Now, since you're measuring noise with an HP 8484 power sensor, whose passband is 10 MHz to 18 GHz, you might assume the bandwidth B to use in this calculation to be about 18 GHz. But, remember that the power sensor is going to be placed at the output of an amplifier with a much more modest bandwidth. Thus, the only part of the load resistor's noise power that counts is that part within the LNA's passband. Let's say your LNA passes frequencies from 1.3 to 1.7 GHz. That's a 400 MHz bandwidth, which is what we'll use for B in Boltzmann's Equation.

OK, let's calculate. Noise power Pn (coming out of the load resistor, in the amplifier's passband) is kTB

Pn = kTB
Pn = (1.38 x 10^-23 J/K) x (300 K) x (400 x 10^6 Hz)
Pn = (1.66 x 10^-12) watts = 1.66 x 10^-9 mW
Converting to logarithmic measure, that's a power level of -88 dBm.

This is the noise power that gets amplified by your LNA. Your LNA has 28 dB of gain, so the -88 dBm of noise, after being amplified, comes out of the amplifier at a level of -60 dBm.

OK, now the noise you're seeing on the power meter is -36 dBm, which is a whopping 24 dB stronger than the noise you should be seeing. That's a power level about 250 times higher than it should be.

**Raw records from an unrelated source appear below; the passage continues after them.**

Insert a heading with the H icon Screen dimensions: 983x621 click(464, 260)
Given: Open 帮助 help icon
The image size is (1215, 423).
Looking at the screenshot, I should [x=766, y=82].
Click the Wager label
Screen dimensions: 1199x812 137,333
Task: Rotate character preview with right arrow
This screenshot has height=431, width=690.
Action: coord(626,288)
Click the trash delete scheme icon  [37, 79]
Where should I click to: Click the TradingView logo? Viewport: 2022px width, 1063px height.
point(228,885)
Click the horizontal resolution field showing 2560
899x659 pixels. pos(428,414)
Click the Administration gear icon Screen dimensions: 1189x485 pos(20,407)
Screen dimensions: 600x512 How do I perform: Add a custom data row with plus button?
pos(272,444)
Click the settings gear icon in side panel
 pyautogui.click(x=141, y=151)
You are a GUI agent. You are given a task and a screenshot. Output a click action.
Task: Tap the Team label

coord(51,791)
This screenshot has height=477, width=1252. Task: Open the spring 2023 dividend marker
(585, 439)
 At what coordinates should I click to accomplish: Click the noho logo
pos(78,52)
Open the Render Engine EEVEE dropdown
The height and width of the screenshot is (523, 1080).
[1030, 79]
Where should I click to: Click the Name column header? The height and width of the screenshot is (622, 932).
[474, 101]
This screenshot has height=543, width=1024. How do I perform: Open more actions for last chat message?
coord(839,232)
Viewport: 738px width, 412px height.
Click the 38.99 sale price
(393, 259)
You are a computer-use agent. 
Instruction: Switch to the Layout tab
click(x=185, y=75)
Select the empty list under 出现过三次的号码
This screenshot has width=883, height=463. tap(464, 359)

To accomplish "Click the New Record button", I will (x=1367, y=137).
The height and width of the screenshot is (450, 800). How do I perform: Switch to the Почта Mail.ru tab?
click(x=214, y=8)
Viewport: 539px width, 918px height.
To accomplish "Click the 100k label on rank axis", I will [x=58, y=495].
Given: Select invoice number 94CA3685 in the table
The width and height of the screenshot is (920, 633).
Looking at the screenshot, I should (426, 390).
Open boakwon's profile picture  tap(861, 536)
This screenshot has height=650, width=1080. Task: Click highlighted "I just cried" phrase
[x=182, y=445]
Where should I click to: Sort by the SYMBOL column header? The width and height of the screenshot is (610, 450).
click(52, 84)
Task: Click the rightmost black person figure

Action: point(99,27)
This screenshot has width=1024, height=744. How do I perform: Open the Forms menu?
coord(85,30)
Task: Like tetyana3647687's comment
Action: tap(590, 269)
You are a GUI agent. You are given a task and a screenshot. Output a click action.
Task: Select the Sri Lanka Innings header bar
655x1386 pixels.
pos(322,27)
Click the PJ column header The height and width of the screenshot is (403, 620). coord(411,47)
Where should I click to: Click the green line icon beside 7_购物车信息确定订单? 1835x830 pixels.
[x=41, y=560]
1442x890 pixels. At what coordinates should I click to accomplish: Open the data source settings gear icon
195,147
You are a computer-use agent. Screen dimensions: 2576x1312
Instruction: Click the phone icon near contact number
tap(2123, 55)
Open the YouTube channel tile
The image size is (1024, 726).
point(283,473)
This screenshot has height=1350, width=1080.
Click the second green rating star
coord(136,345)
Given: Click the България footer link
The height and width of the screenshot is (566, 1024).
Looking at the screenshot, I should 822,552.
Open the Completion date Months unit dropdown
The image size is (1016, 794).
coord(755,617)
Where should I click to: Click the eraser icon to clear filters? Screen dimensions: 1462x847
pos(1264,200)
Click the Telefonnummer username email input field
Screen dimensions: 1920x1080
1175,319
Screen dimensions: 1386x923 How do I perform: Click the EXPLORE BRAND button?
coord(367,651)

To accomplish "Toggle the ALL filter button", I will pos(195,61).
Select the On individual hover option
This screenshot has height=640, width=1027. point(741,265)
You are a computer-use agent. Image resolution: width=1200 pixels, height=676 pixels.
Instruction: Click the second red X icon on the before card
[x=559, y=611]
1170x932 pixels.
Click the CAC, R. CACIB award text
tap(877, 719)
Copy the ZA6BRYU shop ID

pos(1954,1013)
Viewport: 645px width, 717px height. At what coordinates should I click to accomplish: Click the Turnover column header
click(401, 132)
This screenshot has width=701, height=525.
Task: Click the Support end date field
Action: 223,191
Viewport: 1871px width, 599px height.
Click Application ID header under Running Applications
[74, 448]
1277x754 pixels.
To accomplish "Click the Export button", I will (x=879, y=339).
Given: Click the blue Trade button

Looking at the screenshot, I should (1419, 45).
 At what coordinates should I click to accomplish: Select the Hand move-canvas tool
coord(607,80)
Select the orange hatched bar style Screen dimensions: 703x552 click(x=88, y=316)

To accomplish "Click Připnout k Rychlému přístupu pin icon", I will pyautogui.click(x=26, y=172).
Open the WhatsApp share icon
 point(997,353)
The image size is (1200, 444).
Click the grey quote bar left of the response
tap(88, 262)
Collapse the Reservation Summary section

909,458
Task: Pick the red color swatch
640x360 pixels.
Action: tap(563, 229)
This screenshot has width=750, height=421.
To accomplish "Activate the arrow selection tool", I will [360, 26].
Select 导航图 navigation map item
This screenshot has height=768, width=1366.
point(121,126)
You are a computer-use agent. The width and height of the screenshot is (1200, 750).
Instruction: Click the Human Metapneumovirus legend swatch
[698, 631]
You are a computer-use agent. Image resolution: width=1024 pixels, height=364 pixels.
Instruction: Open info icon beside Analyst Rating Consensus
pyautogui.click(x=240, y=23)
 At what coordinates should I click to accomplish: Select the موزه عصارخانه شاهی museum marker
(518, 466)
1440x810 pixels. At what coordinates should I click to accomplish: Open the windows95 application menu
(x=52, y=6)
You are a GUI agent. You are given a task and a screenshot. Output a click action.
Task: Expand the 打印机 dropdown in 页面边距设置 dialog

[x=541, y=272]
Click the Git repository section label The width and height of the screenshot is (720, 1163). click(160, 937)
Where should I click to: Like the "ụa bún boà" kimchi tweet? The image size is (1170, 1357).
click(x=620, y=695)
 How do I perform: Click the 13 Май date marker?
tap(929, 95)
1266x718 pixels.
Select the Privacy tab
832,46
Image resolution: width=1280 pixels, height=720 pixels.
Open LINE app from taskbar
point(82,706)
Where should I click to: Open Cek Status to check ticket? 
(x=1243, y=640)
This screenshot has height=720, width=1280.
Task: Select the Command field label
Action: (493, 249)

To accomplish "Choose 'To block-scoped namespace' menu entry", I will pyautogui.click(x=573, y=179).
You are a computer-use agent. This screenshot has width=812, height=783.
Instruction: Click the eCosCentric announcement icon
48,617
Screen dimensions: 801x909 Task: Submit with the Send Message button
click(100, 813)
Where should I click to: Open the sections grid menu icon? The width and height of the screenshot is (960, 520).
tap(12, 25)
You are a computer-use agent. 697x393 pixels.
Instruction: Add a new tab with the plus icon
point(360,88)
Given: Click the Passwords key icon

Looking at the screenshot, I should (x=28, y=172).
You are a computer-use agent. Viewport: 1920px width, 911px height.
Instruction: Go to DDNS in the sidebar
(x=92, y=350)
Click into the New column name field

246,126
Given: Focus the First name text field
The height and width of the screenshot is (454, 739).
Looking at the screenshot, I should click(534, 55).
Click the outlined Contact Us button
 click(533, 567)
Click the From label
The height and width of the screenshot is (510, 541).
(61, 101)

From this, I conclude that, yes, your amplifier is probably oscillating.

How's that for a long answer to a simple question? My main point is, the noise power coming out of a properly operating amplifier is entirely calculable (and, now, you know how to calculate it).

Editor's Note:

Dr. SETI thanks Kevin Murphy, ZL1UJG, for pointing out a glaring mathematical error in an earlier version of this column.